Tuesday, July 28, 2009

monies

i am what you might call a 'spender.' part of me hates to say this, because it fits into that gender-stereotypical role of woman-as-shopper and i don't like fitting into gender-stereotyped roles. that's part of why i drink whiskey, and have my coffee black, and am such an avid sports fan. (HA!)

but in this case, you can stereotype me, label me, pigeonhole me. i spend money quickly and loosely. not just on cute clothes and big purses, either, but on eating meals out and buying a round of drinks for all my friends when we're together. i don't hold money tightly. and that can be a good thing that results in generosity; but it can also result in the kind of bank account statements that make me cringe, and a short-sighted view of money in my life.

so, naturally, i decided to marry this guy who is frugal franny. naturally, at least, according to this article that franny sent me earlier today about how 'big spenders (that's me) tend to marry big savers (that's zack).' aside from the fact that they cite a paper called "Fatal (Fiscal) Attraction," it is a serious article backed by serious research that indicates how people may want to soften their own financial habits by marrying someone whose habits are different from their own.

it makes me wonder. is this usually the case? can two people with very different views of money consistently meet each other in the middle, or is one always left feeling unheard? and what are practical ways to honor the role of finances in marriage or dating or friendships when two people disagree about how it should be handled?

i will think this over with a glass of johnny walker and mourn brett favre's decision to 'remain retired.' (sports and whiskey!)

2 comments:

*corinne said...

i'd like to weigh in...
just like many people end up with their opposite on the E vs I and P vs J spectrum in Myers Briggs, so i notice that in keeping with that, people in great compatible relationships are often very different in regards to their money handling/philosophies. i'm not the greatest saver, but i'm not like a CRAZY spender, and i really hate handling bills and all that. since i know this about myself, and wish i were better, i am very hopeful that i will end up with someone who is on the other end...not a ridiculous penny pincher but someone who is careful and diligent about spending/saving/paying bills. i would go crazy being with someone just like myself. if both people in the relationship are good communicators and neither one is too set in their ways, i believe that it will end up working out best to have contrasting philosophies, even if one or the other is sometimes annoyed at the ultimate decisions.
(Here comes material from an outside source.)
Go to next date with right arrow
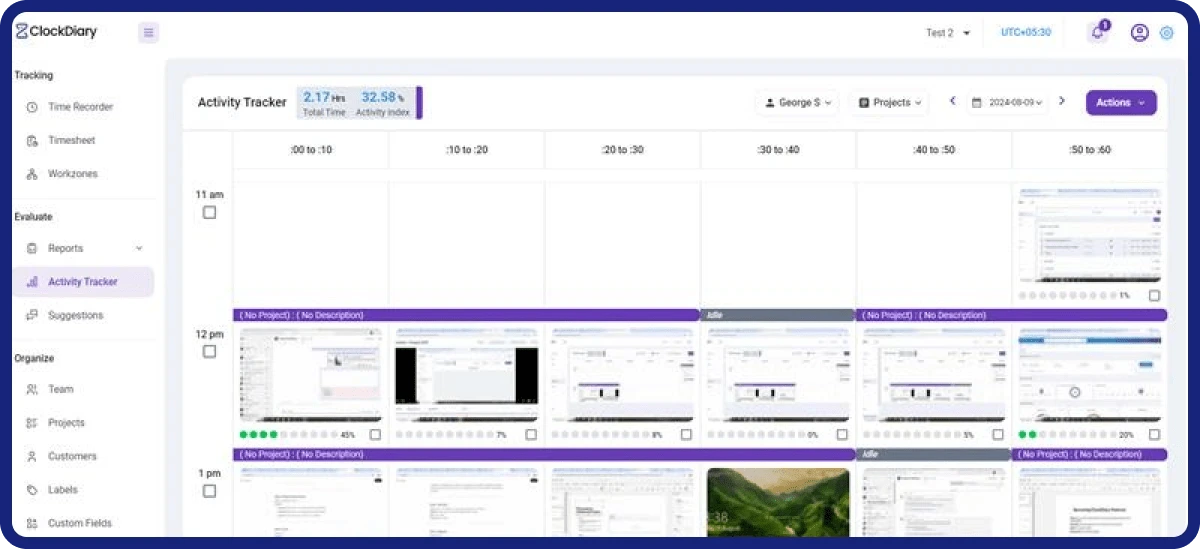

Laura Ortberg Turner said...

love the MB insights from you corinne, and i know i can always count on that. i think you're really wise to say that 'if both people in the relationship are good communicators and neither one is too set in their ways,' the contrasting philosophies can actually be an asset in the relationship. and i think that the communication piece, over and above what your financial habits are, is by far the more important issue . . .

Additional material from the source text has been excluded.